Botswana in talks with Qatar, SAA to return to local skies

Minister responsible for Transport – Thulagano Segokgo

True to its word, South African Airways (SAA) this week re-launched its operations with flights between Johannesburg, Cape Town, Accra, Kinshasa, Harare, Lusaka and Maputo. Ideally, Gaborone would have been part of the list, but SAA has since quit the local airways. That came after Botswana lost SAA, Qatar and Namibian airways when the trio abruptly suspended their operations in 2020, blaming the depressed demand due to global COVID-19 related movement restrictions. Qatar Airways, one of the world’s most sought-after airlines, inaugurated its route to Botswana in 2019, its ninth destination and operating three times per week.

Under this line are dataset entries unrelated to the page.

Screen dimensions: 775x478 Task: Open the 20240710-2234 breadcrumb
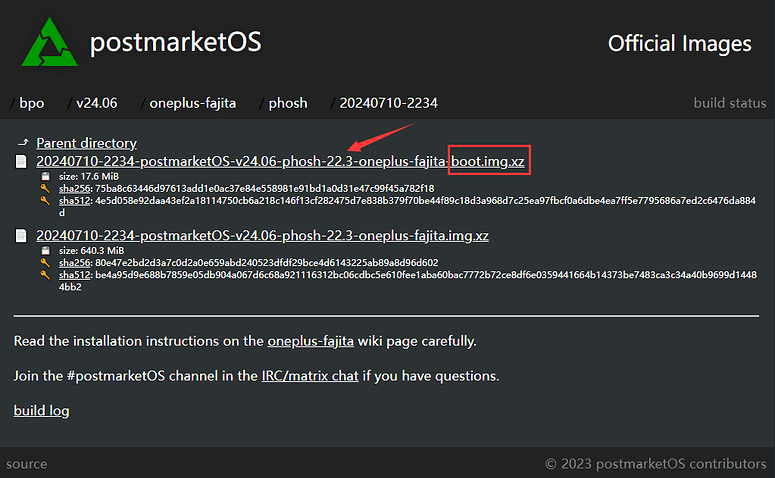click(388, 103)
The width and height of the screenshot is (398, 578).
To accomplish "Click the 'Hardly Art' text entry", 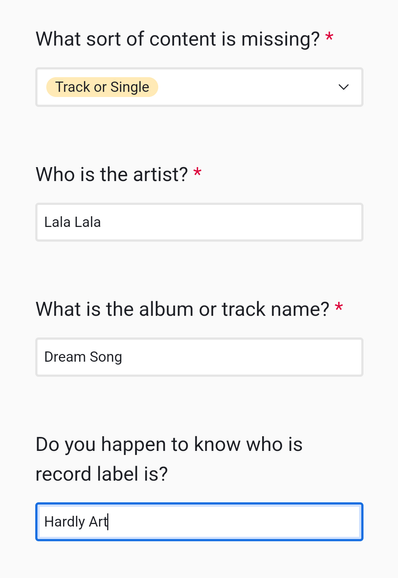I will tap(76, 522).
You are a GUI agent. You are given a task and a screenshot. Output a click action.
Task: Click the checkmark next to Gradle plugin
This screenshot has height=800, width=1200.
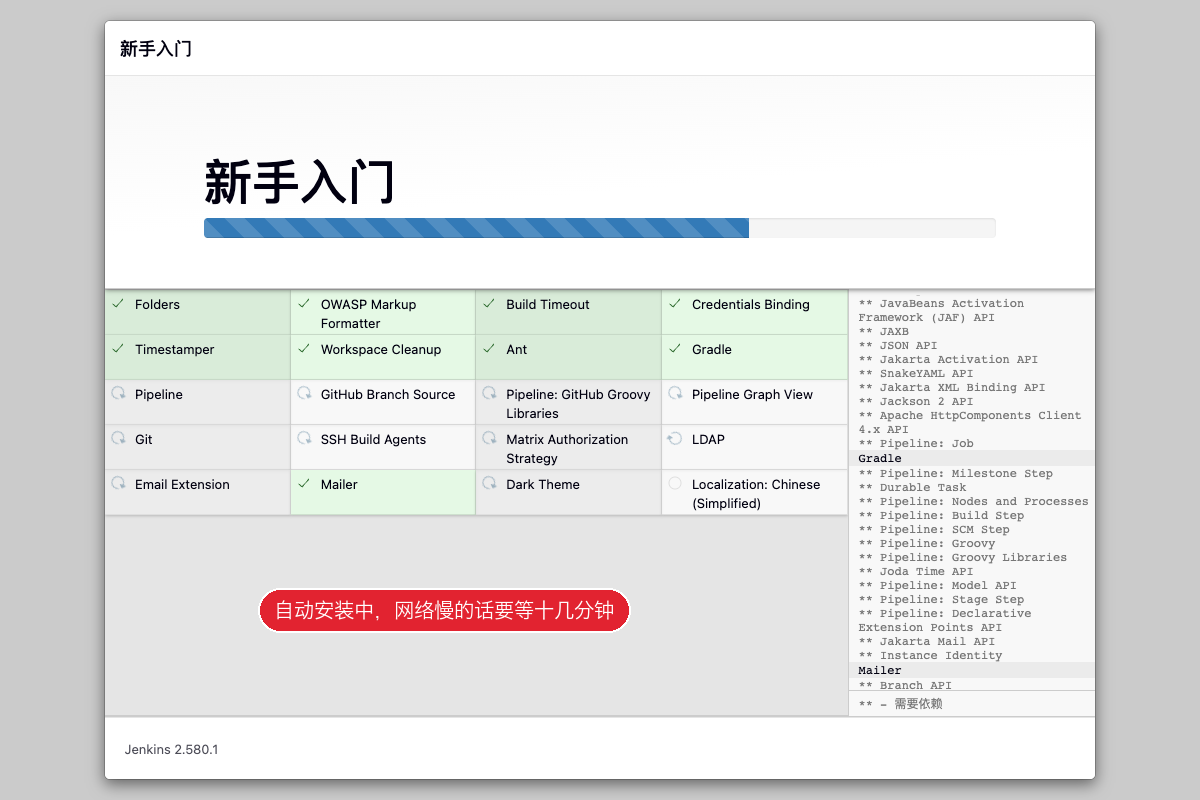click(675, 349)
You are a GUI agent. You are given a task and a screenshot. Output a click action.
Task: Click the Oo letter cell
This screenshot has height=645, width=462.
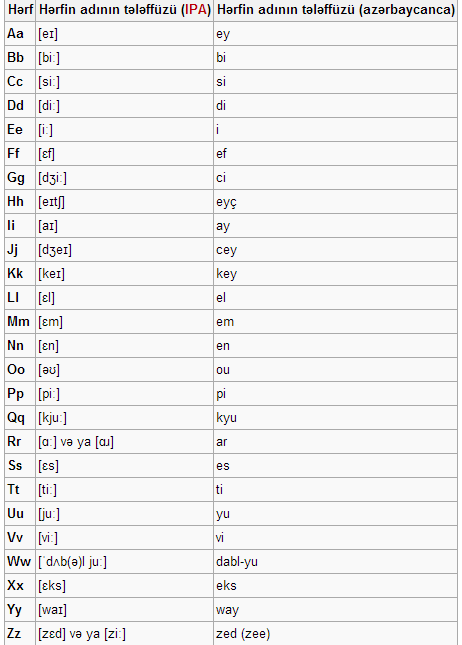(x=20, y=370)
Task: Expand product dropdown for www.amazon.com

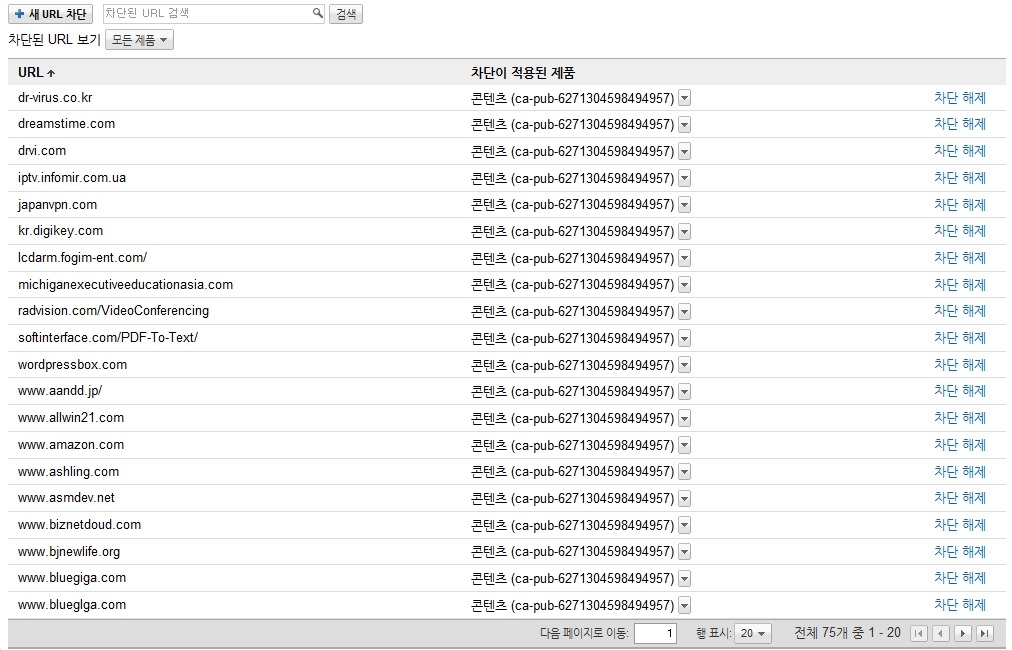Action: (x=685, y=445)
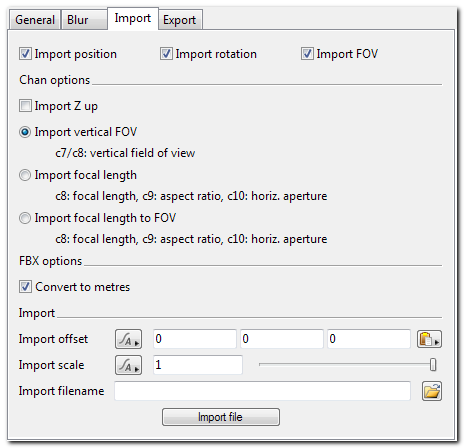Click the Import scale slider handle

pos(433,365)
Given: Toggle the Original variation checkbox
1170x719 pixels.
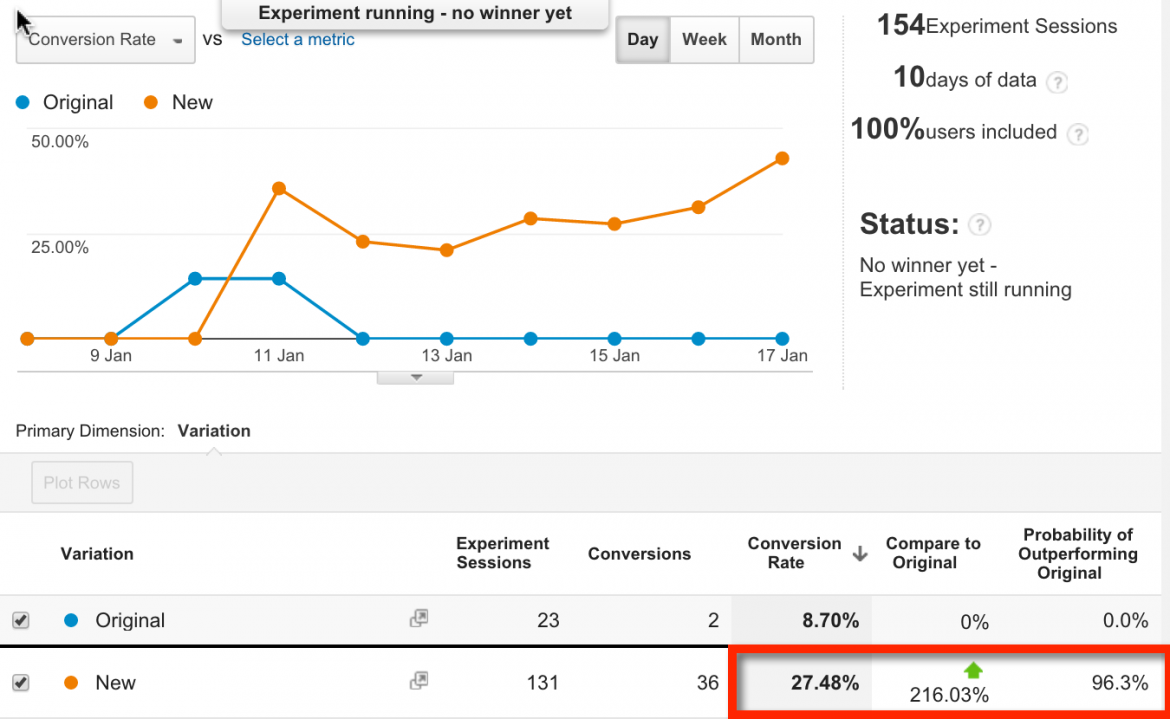Looking at the screenshot, I should (21, 620).
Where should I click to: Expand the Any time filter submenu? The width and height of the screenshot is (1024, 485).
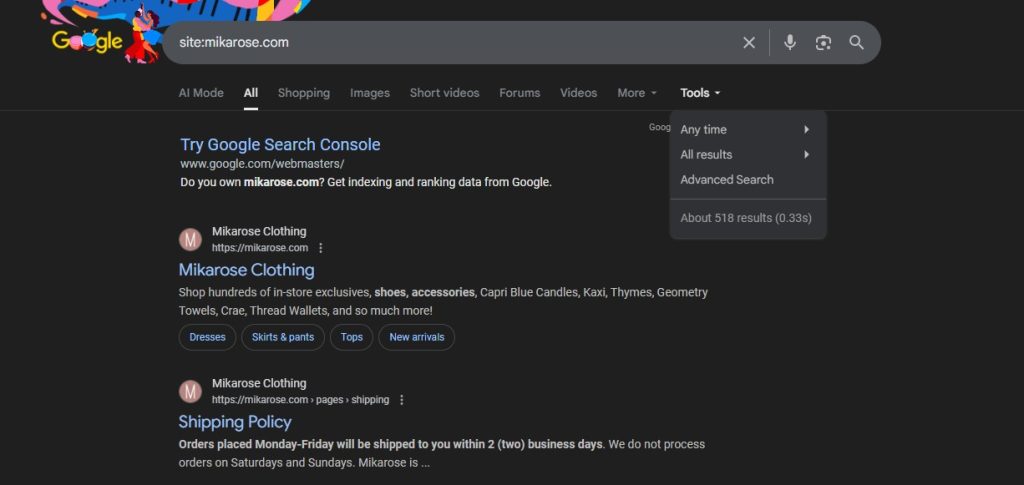point(746,130)
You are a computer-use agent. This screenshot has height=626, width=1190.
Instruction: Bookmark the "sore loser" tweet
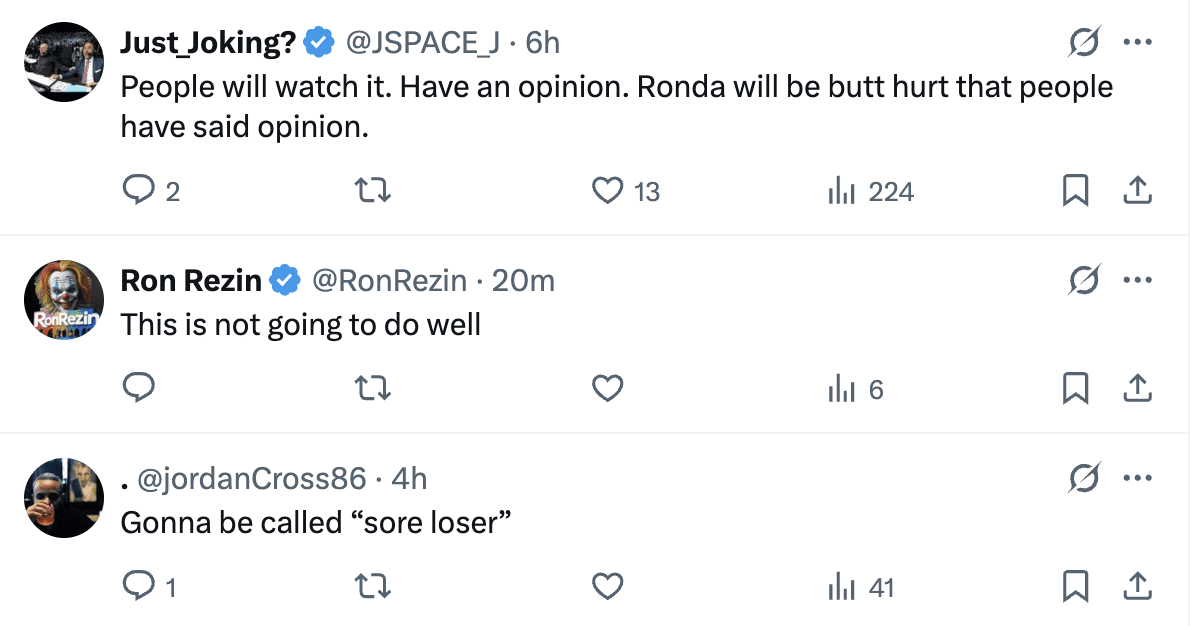1075,587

This past week, the Minister responsible for Transport – Thulagano Segokgo said the Botswana Government is constantly trying to invite Qatar and other airlines to operate in the local airspace. He stated that even though it is a known fact that global travel has been heavily affected by the outbreak of COVID-19, the Government continues to worry over the airline’s suspension of trade.

“Discussions are ongoing, and at this point, I want to allow engagements at this level to continue with their efforts so that they can achieve the results that we want.”

“What is important is that through CAAB, we continue to engage to have them back operating in our airspace,” said Segokgo.

He further said even though the Government remains interested, it should be noted that the airliners also take into consideration the viability of the route.

“It would not make sense for me to make premature announcements, and I guess you still recall that the aviation suspension was at some point lifted during the course of the State of Emergency but travel volumes were still depressed,” added Segokgo.

He stated that although the aviation space continues to be grim, there is an expectation of recovery, adding that there are positives to be noted such as the ramp up of vaccination and relaxation of travelling protocols.

“There is a silver lining because now people are starting to understand that when travelling from one destination to another there are requirements in place,” said Segokgo.

He further said efforts are also underway to attract more reputable airlines, as this will also boost the tourism sector.

“I am sure you and I will agree that the tourism industry is the second biggest contributor to our gross domestic product,”

“We are working tirelessly to boost the sector, and we are continuously engaging with different stakeholders to achieve this,” said Segokgo.

For his part, Civil Aviation Authority of Botswana (CAAB) Head of Public Relations and Communications, Modipe Nkwe attributed the loss of three airlines to the Closure of Borders, travel restrictions and loss of business.

“We hope there will be interest in travel internationally based on the increase in international vaccination against COVID 19, and the lifting of restrictions on international travel,” said Nkwe.

He said Namibian Airways went into liquidation while South African Airways has been restructured.

“Not sure if SOE had anything to do with international travel restrictions. Our airspace was hugely affected by world travel restrictions when countries closed their borders to contain the spread of COVID-19. We lost 97% of our revenue at CAAB,” said Nkwe.

The airlines pulling out has coincided with the Hospitality and Tourism Association Botswana (HATAB) efforts of reviving the sector through plans to introduce direct flights from Europe to the Okavango delta.

HATAB Public Affairs and Communications Manager Tebogo Ramakgathi recently said they have been in discussions to seek out flights that can fly directly into Botswana She noted Aviation Company Fly Okavango has shown an interest.